The reason 80 bits is fast, whereas greater precision is so much slower, is that the CPU's standard floating-point hardware has 80-bit registers. Therefore, if you want the extra 16 bits (11 extra bits of mantissa, four extra bits of exponent and one extra bit effectively unused), then it doesn't really cost you much to extend from 64 to 80 bits -- whereas to extend beyond 80 bits is extremely costly in terms of run time. So, you might as well use 80-bit precision if you want it. It is not cost-free to use, but it comes pretty cheap.
Intel's FPUs use the 80-bit format internally to get more precision for intermediate results.
That is, you may have 32-bit or 64-bit variables, but when they are loaded into the FPU registers, they are converted to 80 bit; the FPU then (by default) performs all calculations in 80 but; after the calculation, the result is stored back into a 32-bit or 64-bit variables.
BTW - A somewhat unfortunate consequence of this is that debug and release builds may produce slightly different results: in the release build, the optimizer may keep an intermediate variable in an 80-bit FPU register, while in the debug build, it will be stored in a 64-bit variable, causing loss of precision. You can avoid this by using 80-bit variables, or use an FPU switch (or compiler option) to perform all calculations in 64 bit.
Wikipedia explains that an 80-bit format can represent an entire 64-bit integer without losing information. Thus the floating-point unit of the CPU can be used to implement multiplication and division for integers.
Another advantage not yet mentioned for 80-bit types is that on 16-bit or 32-bit processors which don't have floating-point units but do have a "multiply" instruction which produces a result twice as long as the operands (16x16->32 or 32x32->64), arithmetic on a 64-bit mantissa subdivided into four or two 16-bit or 32-bit registers will be faster than arithmetic on a 53-bit mantissa which spans the same number of registers but has to share 12 register bits with the sign and exponent.
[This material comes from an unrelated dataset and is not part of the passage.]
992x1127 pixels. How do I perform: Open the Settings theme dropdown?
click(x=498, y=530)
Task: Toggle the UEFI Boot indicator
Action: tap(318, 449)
For applications which don't need anything more precise than float
, computations on a 48-bit "extended float" type could likewise be faster than computations on a 32-bit float
.
While some people might bemoan the double-rounding behavior of extended-precision types, that is realistically speaking only an issue in specialized applications requiring full bit-exact cross-platform reproducibility. From an accuracy standpoint, the difference between a rounding error of 64/128 vs 65/128, or 1024/2048ulp vs 1025/2048, is a non-issue; in languages with extended-precision variable types and consistent extended-precision semantics, use of extended types on many platforms without floating-point hardware (e.g. embedded systems) will offer both higher accuracy and better speed than single- or double-precision floating-point types.